• **AIM**: Reproduce word for word the lines from the one containing "Where should I click to: Click" through the end of the entries, including both ends.

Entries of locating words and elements
════
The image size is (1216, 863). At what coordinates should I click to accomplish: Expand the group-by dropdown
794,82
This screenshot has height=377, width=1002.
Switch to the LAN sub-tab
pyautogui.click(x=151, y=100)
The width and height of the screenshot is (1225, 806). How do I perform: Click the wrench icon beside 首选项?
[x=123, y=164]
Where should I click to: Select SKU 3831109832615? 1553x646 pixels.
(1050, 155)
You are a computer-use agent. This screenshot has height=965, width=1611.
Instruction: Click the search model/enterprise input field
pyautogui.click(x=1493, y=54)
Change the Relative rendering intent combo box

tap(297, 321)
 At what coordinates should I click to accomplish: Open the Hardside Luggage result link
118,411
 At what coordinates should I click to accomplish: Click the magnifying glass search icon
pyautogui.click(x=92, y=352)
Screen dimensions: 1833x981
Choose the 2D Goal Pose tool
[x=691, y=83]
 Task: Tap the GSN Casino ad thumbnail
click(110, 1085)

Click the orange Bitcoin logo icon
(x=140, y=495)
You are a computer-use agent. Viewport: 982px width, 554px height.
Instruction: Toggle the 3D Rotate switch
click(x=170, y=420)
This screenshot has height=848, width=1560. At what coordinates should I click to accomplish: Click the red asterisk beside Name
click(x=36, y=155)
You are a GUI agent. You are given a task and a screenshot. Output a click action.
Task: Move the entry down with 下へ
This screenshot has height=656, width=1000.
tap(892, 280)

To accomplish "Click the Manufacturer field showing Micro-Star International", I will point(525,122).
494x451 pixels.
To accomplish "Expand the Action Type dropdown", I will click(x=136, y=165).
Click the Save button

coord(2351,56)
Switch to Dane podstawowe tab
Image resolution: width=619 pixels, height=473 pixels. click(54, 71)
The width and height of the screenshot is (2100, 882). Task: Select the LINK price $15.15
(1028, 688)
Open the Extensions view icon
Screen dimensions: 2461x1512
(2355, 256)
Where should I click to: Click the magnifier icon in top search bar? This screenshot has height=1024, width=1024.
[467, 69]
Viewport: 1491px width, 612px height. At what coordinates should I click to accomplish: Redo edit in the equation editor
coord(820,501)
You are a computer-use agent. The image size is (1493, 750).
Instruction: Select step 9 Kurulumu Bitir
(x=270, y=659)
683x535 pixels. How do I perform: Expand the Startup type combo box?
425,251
════
• **EXERCISE SOLUTION**:
Where should I click to: Click the magnifier icon in top search bar? This screenshot has height=1024, width=1024.
[467, 69]
Viewport: 1491px width, 612px height. At what coordinates should I click to accomplish: Redo edit in the equation editor
coord(820,501)
You are a computer-use agent. The image size is (1493, 750).
Instruction: Select step 9 Kurulumu Bitir
(x=270, y=659)
683x535 pixels. How do I perform: Expand the Startup type combo box?
425,251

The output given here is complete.